__Information supplied__:
--- BEGIN ---

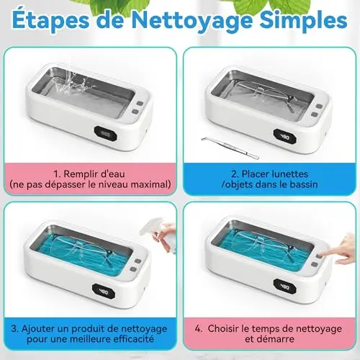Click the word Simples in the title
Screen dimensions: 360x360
(303, 21)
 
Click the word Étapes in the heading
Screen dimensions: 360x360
(50, 20)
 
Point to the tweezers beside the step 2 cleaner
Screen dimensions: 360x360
(230, 148)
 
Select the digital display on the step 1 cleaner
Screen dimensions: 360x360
(105, 134)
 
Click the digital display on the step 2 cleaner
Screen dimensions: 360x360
(285, 137)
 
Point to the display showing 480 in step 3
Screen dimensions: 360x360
(104, 291)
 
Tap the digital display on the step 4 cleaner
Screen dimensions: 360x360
(285, 287)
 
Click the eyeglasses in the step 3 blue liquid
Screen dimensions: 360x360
(81, 250)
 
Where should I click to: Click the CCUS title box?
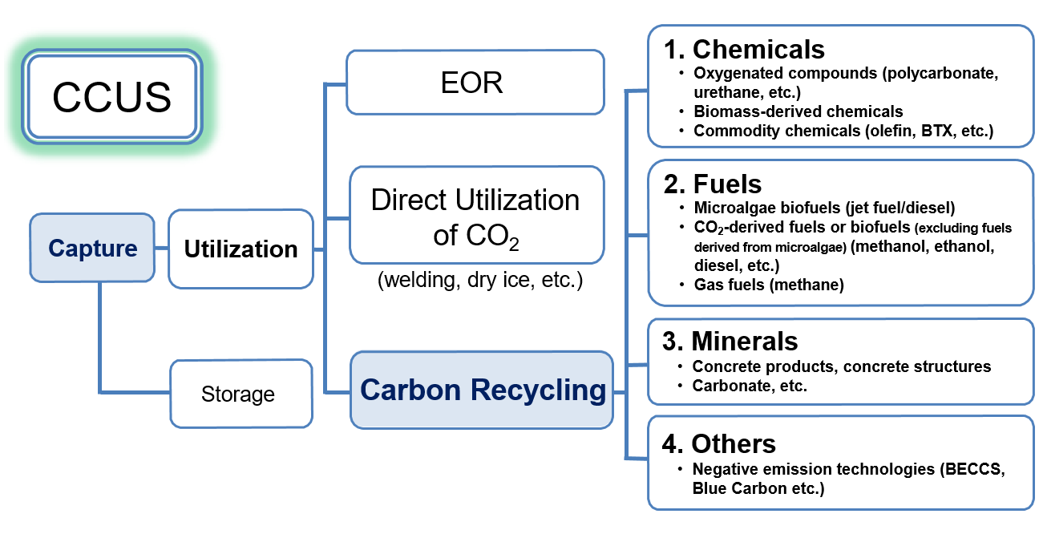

--- END ---

__What this task involves__:
Please convert every line of the listing above into a JSON list of strings, one string per line, leaving out blank lines and the pictures.

__Output for this task__:
[
  "Click the word Simples in the title",
  "Screen dimensions: 360x360",
  "(303, 21)",
  "Click the word Étapes in the heading",
  "Screen dimensions: 360x360",
  "(50, 20)",
  "Point to the tweezers beside the step 2 cleaner",
  "Screen dimensions: 360x360",
  "(230, 148)",
  "Select the digital display on the step 1 cleaner",
  "Screen dimensions: 360x360",
  "(105, 134)",
  "Click the digital display on the step 2 cleaner",
  "Screen dimensions: 360x360",
  "(285, 137)",
  "Point to the display showing 480 in step 3",
  "Screen dimensions: 360x360",
  "(104, 291)",
  "Tap the digital display on the step 4 cleaner",
  "Screen dimensions: 360x360",
  "(285, 287)",
  "Click the eyeglasses in the step 3 blue liquid",
  "Screen dimensions: 360x360",
  "(81, 250)",
  "Where should I click to: Click the CCUS title box?"
]